Policy Recommendations 

Reauthorize and Increase DFC Funding – To leverage the success of the Cassava-Nvidia partnership, the United States should strengthen development finance tools, particularly the DFC, by restructuring BUILD Act principles. With the act’s funding authorization expiring in November, congressional action is imperative. In an era of rapid technological advancements, diffusion, and cooperation, the DFC will require a far more substantial budget than $60 billion over several years. Diverting funds typically allocated for USAID toward an increased DFC budget could work to secure the United States’ role in global development while ensuring robust returns. 

Codify Commercial Diplomacy Policy for Both Public and Private Sector – To fully realize Fitrell’s outlined shift toward commercial diplomacy in Africa, where U.S. ambassadors champion American businesses, a comprehensive policy document is essential. This document should clearly delineate the roles of the U.S. government and private sector. Furthermore, enhanced communication regarding the implementation strategies of entities such as the Commerce Department and the DFC would significantly contribute to a robust engagement model for the African continent. 

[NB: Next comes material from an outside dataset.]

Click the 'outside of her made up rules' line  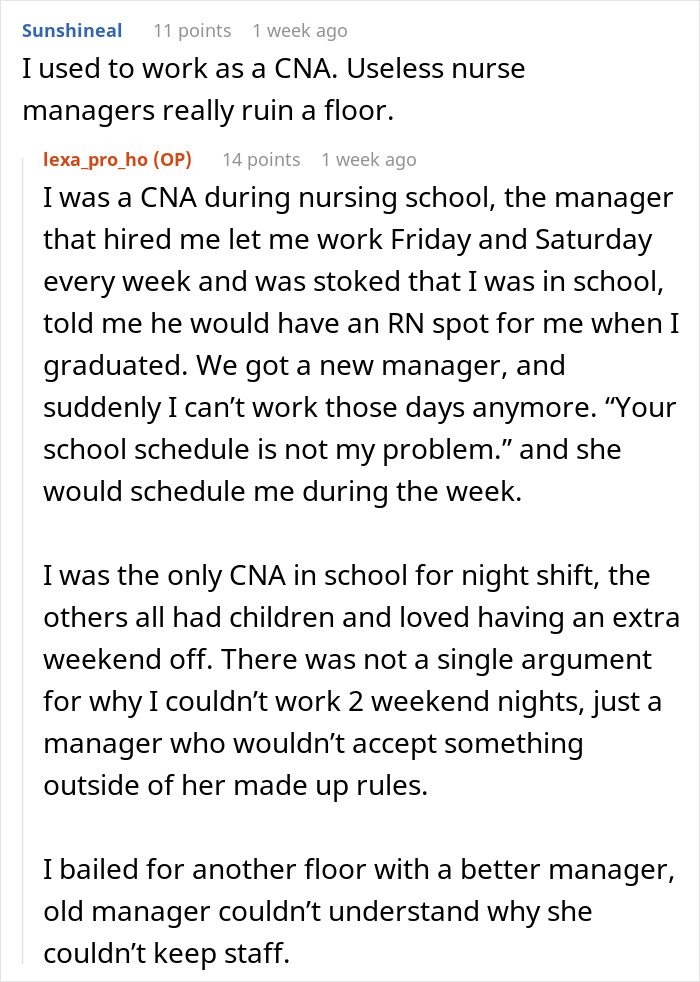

Open Doors to U.S. Technology Access – In April, the Trump administration reversed the Biden administration’s AI Diffusion Rule, which had placed limits on exports of advanced AI chips depending on the destination nation’s friendliness and risk level toward the United States. While it plans to replace the policy with a new diffusion guideline, it’s important that the United States not close its doors for African states and companies to access key technologies necessary for AI development. 

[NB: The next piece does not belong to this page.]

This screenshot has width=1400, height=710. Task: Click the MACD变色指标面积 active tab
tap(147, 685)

Mobilize Private Capital Through Alliance Networks – U.S. investment in Cassava was significantly bolstered by joint efforts with Google and Finnfund, a Finnish development financier with business experience in Africa. Such strategic partnerships with companies in friendly countries, fostering development and technology diffusion, will enable the United States to enhance its investment impact across the continent. These collaborative efforts are most effectively scaled when investments remain commercially driven and focused on generating successful returns for financial backers. 

The views expressed in this article are those of the author and not an official policy or position of New Lines Institute.